Thanks for the images, are those 2 inflow pipes both 13mm? If so, wouldn't the one on the right be better as there are more slits, my thoughts are the more slits there are equals more area for water to go in and resulting in less flow reduction? and with that line of thought, when the area of the slits is equal to the hollow area of the tube there would be little or no flow reduction.

Very interesting point on the outflow.
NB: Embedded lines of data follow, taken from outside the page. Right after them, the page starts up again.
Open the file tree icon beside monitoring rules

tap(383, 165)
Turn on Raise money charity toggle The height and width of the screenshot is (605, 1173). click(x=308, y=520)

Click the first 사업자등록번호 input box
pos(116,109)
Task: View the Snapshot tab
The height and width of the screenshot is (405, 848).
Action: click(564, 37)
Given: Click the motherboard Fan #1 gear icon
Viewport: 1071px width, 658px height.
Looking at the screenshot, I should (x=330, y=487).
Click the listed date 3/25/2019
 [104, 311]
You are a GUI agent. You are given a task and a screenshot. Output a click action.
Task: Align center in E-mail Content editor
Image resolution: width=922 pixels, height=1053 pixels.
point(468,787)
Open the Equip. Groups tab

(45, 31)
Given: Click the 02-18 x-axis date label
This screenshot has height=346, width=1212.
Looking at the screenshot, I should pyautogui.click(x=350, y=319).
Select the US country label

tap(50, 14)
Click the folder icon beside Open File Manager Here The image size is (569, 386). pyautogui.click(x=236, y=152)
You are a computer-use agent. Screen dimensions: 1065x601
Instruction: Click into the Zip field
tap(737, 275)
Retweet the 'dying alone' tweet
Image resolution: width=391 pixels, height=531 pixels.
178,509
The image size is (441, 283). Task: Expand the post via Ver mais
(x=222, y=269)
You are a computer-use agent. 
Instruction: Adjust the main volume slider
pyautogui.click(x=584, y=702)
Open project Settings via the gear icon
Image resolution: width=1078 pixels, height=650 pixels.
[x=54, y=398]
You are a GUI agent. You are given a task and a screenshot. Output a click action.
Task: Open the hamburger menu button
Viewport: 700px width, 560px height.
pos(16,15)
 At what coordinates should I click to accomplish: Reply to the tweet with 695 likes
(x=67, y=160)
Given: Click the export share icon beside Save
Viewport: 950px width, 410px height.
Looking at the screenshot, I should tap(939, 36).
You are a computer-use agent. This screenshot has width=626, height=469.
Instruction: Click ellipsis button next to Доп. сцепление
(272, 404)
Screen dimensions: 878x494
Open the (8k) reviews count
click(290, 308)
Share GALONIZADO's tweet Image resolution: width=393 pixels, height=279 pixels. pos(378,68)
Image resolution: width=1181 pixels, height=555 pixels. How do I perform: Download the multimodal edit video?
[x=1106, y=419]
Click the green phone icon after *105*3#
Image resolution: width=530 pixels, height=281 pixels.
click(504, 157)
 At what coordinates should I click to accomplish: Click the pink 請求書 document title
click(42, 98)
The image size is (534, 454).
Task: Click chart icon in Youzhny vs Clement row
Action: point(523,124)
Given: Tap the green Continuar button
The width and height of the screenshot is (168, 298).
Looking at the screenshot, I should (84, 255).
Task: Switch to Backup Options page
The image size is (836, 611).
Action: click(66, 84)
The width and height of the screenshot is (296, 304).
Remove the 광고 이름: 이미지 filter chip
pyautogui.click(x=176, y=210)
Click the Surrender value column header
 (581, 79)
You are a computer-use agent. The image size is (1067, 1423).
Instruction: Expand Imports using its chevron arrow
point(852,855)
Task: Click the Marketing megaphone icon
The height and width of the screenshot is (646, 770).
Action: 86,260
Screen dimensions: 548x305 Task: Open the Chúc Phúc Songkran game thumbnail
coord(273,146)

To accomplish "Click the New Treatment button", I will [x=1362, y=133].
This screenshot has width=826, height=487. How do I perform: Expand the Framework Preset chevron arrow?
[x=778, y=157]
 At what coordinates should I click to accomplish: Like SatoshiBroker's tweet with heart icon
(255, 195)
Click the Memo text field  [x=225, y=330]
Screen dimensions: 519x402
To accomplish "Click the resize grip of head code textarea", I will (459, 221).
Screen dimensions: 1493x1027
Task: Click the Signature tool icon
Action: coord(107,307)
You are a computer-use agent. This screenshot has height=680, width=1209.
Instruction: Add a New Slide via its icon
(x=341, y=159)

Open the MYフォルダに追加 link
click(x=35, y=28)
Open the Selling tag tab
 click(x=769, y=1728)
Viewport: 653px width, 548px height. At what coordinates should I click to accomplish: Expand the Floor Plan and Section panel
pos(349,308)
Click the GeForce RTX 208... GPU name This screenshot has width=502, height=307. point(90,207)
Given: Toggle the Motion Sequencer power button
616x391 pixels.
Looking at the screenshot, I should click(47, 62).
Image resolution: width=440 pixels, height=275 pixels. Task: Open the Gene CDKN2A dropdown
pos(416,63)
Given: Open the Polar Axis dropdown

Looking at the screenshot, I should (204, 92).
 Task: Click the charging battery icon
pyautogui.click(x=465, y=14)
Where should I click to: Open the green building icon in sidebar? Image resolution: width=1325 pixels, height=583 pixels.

I am planning on using an inline co2 diffuser (and also an inline heater, both of which i understand will reduce the flow) so that i can hide them in the cabinet, would you still recommend the one pointing straight over the down in this case?


This will be my first planted tank, so all advice is much appreciated.


----------



## Paulo Soares (15 Jan 2015)

> If so, wouldn't the one on the right be better as there are more slits, my thoughts are the more slits there are equals more area for water to go in and resulting in less flow reduction?



YES! That´s what i´m trying to warn you. 

In my previous answer i try to simply things for not confusing you. 

Fisrt of all: All filter power capabliity announced by the construtor is not "real" (let´s use this word). Those announced measures are not taking in consideration the use of Lily Pipes, the elevation and curves of the tubes where the water has to pass by since the filter till inside the aqua and most important the weight of the water (phisics) "climbing" the tubes. And more little things that i´m not going to talk about now 

I said that having a Ecco pro 300 that is about 750 liter / hour (*announced*) with a 13 mm Lily Pipes is equal to having Eheim 3 250 that is 950 liter / hour with 17 mm Lily Pipe. Why ? Simple: You have more power in the 3 250 but more quantity of water in the tubes to carry on. 
The phisics i mentioned before. 

Even if you put a 13 mm Lily Pipe with the 3 250 filter, having then more power with less water in the tubes, you won´t be sure that the flow is going to be good or proper. For my experience i would say no!. 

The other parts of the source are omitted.